Would the sheik's mansion shock us today?

January 01, 2003|Mimi Avins | Times Staff Writer

Bad taste is in the eye of the beholder. Tourists guided by maps to the stars' homes gawk admiringly at L.A.'s uppity residential neighborhoods. Woody Allen, on the other hand, has long voiced the opinion that L.A. is the epicenter of tackiness, and he has filmed the streets of Beverly Hills in a way that mocks the area's stylistic diversity. (You mean a Palladian villa doesn't complement the Tudor mansionette next door?)

In 1979, Sheik Mohammed al-Fassi's very conspicuous home on the northwest corner of Sunset Boulevard and Alpine Drive achieved an unprecedented consensus on the Beverly Hills definition of really, really, we-hate-it bad taste. First, the then-young sheik painted his 38-room white Italianate mansion the color of minty fresh toothpaste. Then, he surrounded it with urns filled with plastic flowers. The coup de grace, however, was painting the white plaster statues of nude men and women to highlight their genitalia.

The sheik died Dec. 24 in Cairo, and the occasion of his passing has stirred memories of the Saudi Arabian's affront to Beverly Hills' community standards. Twenty-three years -- and many fallen taboos -- after he made headlines, the sheik's death prompts one to wonder whether his despised decorating decisions would even cause a ripple today. Or why such a big deal was made of it at the time.
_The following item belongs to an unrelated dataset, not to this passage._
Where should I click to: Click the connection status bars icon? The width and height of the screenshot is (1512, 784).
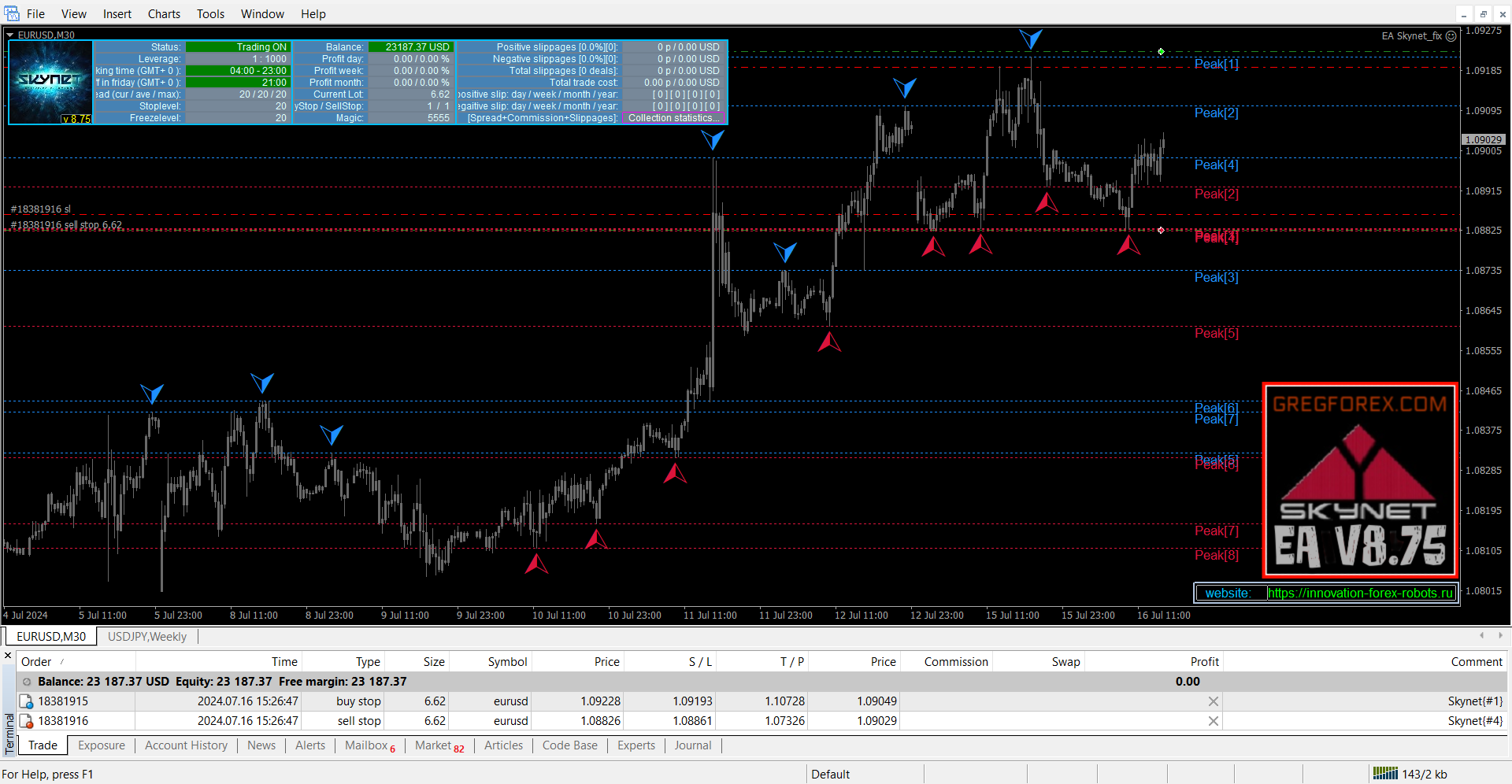(1384, 774)
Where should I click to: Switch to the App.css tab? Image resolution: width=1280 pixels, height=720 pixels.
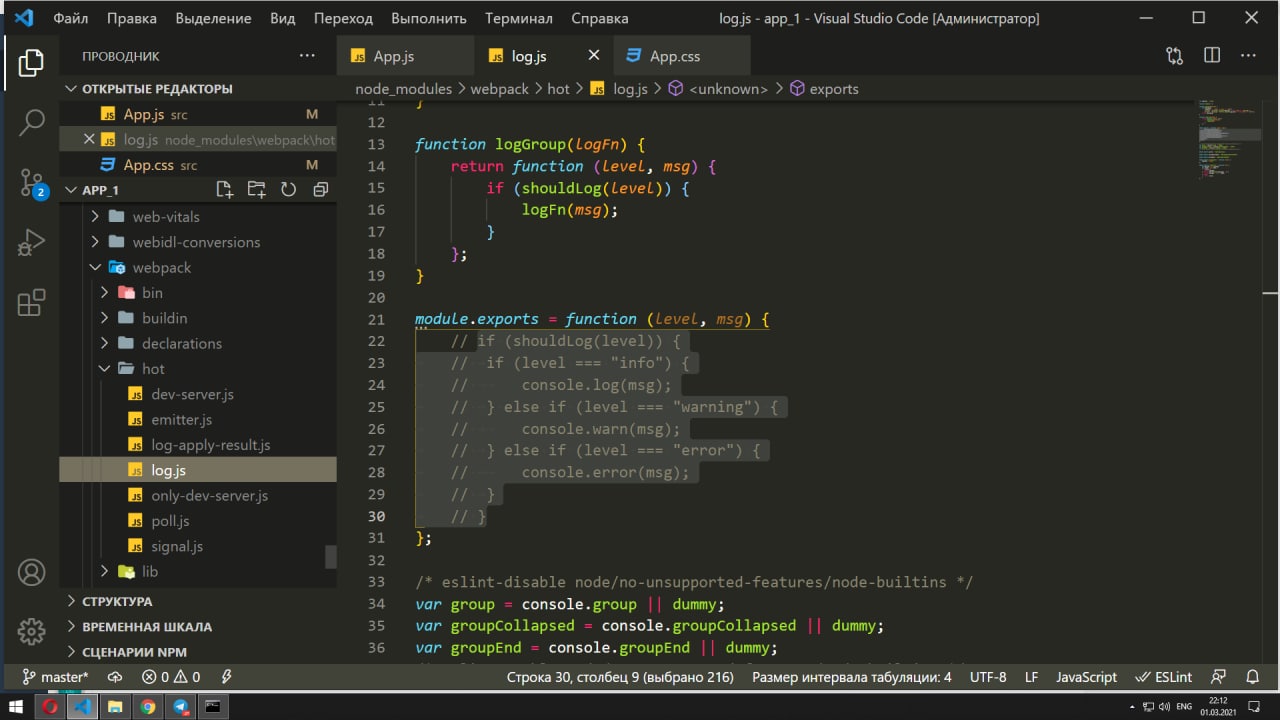[674, 56]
In the late '70s, much was going on in public that might have been considered more offensive than white statues with colored pubic hair. Hedonism reached its apex in that pre-AIDS era. At L.A.'s hotter hot spots, strangers were having sex in the restrooms and buying drugs at the bars.

Ann Powers, a former pop music critic and senior curator of "Disco: A Decade of Saturday Nights" at Experience Music Project in Seattle says, "Liberation became mainstream in the '70s. Men were showing off their chest hair; there was lots of nudity in cinema, the theater and on album covers. It was a time some call decadent. Others call it utopia. Maybe it was a decadent utopia."

But that's not how Beverly Hills saw itself. "The rest of the world thinks of Beverly Hills as glamorous and showy," said Loren Judd of Westside Estate Agency, who has been selling real estate for 20 years. "But the people who live there think of it as a quiet, safe community, and they want to keep it as serene as possible. When something appeared that was so out of the ordinary and so showy, it put people off. Beverly Hills residents don't like attracting attention." The sheik was shocked that anyone considered his decorating efforts naughty. The home was gutted by fire in 1980 and was razed in 1986, an event celebrated by neighbors. The 3.58-acre lot still stands empty, so the property has remained safe from a newer and, to some, worse architectural crime: "mansionization."

Crosby Doe of Mossler, Deasy & Doe is a member of the L.A. Conservancy and the Society of Architectural Historians. "Bad taste nowadays is everyone building on every square inch of their lots," he says. "Tearing down some of the beautiful old houses in Beverly Hills and subdividing lots is more of an affront to me, because what was there can't be recaptured. Statues can always be repainted."

Perhaps the jolly green mansion and its statues were around at the wrong time. If they existed today, they would probably be on HGTV's "Extreme Homes," where bad, or at least eccentric, taste is appreciated.